### Work to complete
The full listing below should be printed word for word.

┄┄┄┄┄┄┄┄┄┄┄┄┄┄┄┄┄┄┄┄

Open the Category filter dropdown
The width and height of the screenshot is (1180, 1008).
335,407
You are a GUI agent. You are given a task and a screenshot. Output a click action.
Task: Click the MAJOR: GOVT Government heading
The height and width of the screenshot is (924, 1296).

┄┄┄┄┄┄┄┄┄┄┄┄┄┄┄┄┄┄┄┄

### Task response
Open the Category filter dropdown
The width and height of the screenshot is (1180, 1008).
335,407
You are a GUI agent. You are given a task and a screenshot. Output a click action.
Task: Click the MAJOR: GOVT Government heading
The height and width of the screenshot is (924, 1296).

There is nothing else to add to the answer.